Farsalinos Strikes Back at E-cigarette and Bladder Cancer Research

  1. What are the facts behind the claim that e-cigs cause bladder cancer?

One E-cigarette, Countless Opinions

E-cigarette. One term and much ado about it. Too much, if you ask vapers. Not enough, if you ask lawmakers and some (but not all) healthcare practitioners. As of the past few years, immense number of studies, researches and publications have appeared on the subject. It seems that everyone wants to voice their opinion on the subject. Such discourse often leads to the publication of misleading information in media outlets.

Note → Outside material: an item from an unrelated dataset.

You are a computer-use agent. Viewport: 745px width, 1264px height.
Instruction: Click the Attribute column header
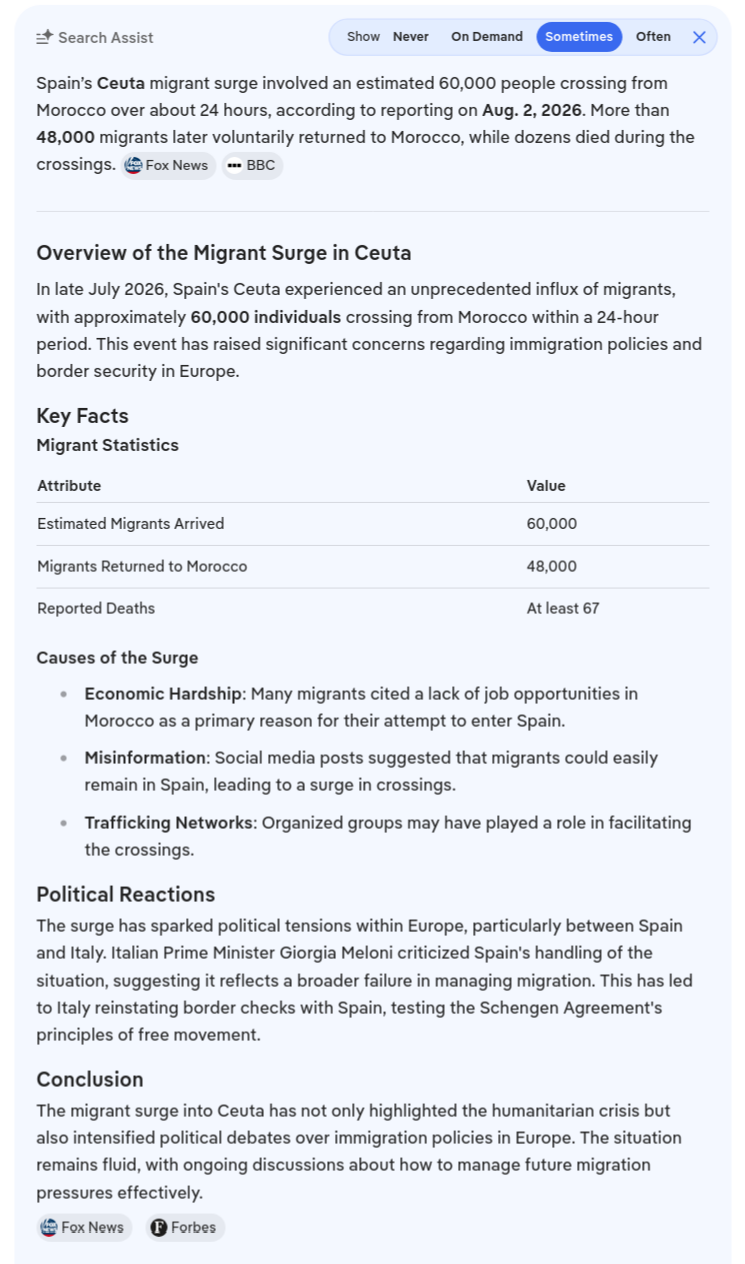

Moreover, it results in many people using that information as supposed valid scientific proofs. This is in an effort to lend some sort of scientific credibility to their opinion. Some readers were not happy with recent The Buffalo News take on the subject, which you can read here

Dr Konstantin Farsalinos is a researcher at the Onassis Cardiac Surgery, Department of Pharmacology, University of Patras, Greece. He seems to be a rare figure in balancing these opinions. Some medical scientists are urging lawmakers to fully equate bans on e-cigarettes and regular cigarettes. Lawmakers are, as it seems, happily obliging to this. The question is, are both arguments and counter arguments fully validated and checked before being proudly released into the world?

Flaw in the Research

Dr Farsalinos does not think so. At least not when it comes to a recent research presentation on e-cigarettes. The research, conducted by American Urological Associations, connected vaping to bladder cancer. The abstract of the research seemed to be problematic for Farsalinos.

The problem lies in the fact that abstract did not point to direct correlations between vaping and bladder cancer. It rather just drew comparison between the presence of substances connected to bladder cancer in urine of e-cigarette users and those not using it.

As Farsalinos pointed out that the study should have included smokers as well. This way, smoking cessation is not verified in e-cigarette users. This led to insufficient quantity of samples too.

In addition to these, biomarkers measured are not established for smoking exposure. According to Farsalinos, toxic substances could as well be present through environmental exposure.

These days the media exposes us to different theories regarding the vaping. However, we have these similar statements, both from AUA and Farsalinos. As a result, it can affect vapers, and even those not vaping. The question is, which theory should we take seriously? As with many things, these days, with so many noise out there, we will endeavour to provide you with only the most accurate information.